«La inteligencia artificial es bastante idiota» o la IA en el sector del libro | Un artículo de Nina George

Para muchos escritores, hablar de inteligencia artificial (IA) es asomarse al abismo o avizorar un mundo lleno de peligros para la creatividad, para la inteligencia humana y para el futuro del propio oficio.  La autora de este riguroso artículo de fondo, presidenta del Consejo Europeo de Escritores-EWC, indaga en los escenarios que en los últimos años han ido abriendo los avances tecnológicos. Traducido del alemán por Carlos Fortea.
© NINA GEORGE

Inteligencia artificial, bello y espantoso fantasma: en 1968, Stanley Kubrick la llevó al cine por primera vez. HAL, el computador neurótico de la nave espacial Discovery en viaje hacia Júpiter en 2001: Una odisea en el espacio, está altamente cualificado, es superior a las personas en cuanto a rendimiento en el cálculo y es capaz de tener conciencia. Por miedo a ser desconectado, HAL masacra a la tripulación de la Discovery. Hasta que es desactivado de manera manual, y su “espíritu” se infantiliza y se encoge hasta convertirse en un organismo infantil, útil e inofensivo como un ábaco.

La buena noticia es que tardará en haber un HAL. Ni Siri ni Alexa planean juntos la extinción nocturna de la Humanidad solo porque a una le ataque la memoria RAM que la gente le pregunte por el sentido de la vida y a la otra tener que tocar música ratonera de plataformas de streaming cuyos ingresos para los músicos están por debajo de lo inmoral. Tampoco es previsible que un escritor mecánico bajo en honorarios vaya a escupir pronto un bestseller tras otro, después de que las últimas lectoras que queden lo hayan alimentado en una editorial mundial central con las palabras clave más prometedoras que, gracias al seguimiento de costumbres lectoras del lector Tolino, se adapten individualmente a la perfección a cada una de ellas.

Fotograma de «2001: Odisea en el espacio», de Stanley Kubrick

Y eso, aunque el GPT-3 de OpenAI/Microsoft haga como si pronto fuera a poder hacerlo. Sin embargo, en diversas pruebas de ese monstruo automático de texto y comunicación, ocurrieron cosas curiosas: en conversaciones simuladas sobre el Holocausto, los negros o las mujeres, el GPT-3 produjo comentarios sexistas, racistas y antisemitas, y en una “conversación terapéutica” simulada con una paciente depresiva la máquina de IA le aconsejó suicidarse.

========================

▸ DESCRIPCIÓN DE LA TAREA
Traduce al inglés esta oración del artículo sobre la IA en el sector del libro: «La buena noticia es que tardará en haber un HAL.» El material no guarda ninguna relación con el artículo.

▸ DATOS DE ENTRADA
========================

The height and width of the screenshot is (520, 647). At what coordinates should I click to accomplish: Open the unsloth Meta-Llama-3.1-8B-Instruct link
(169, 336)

========================

▸ RESULTADO OBTENIDO
The good news is that it will be a while before there is a HAL.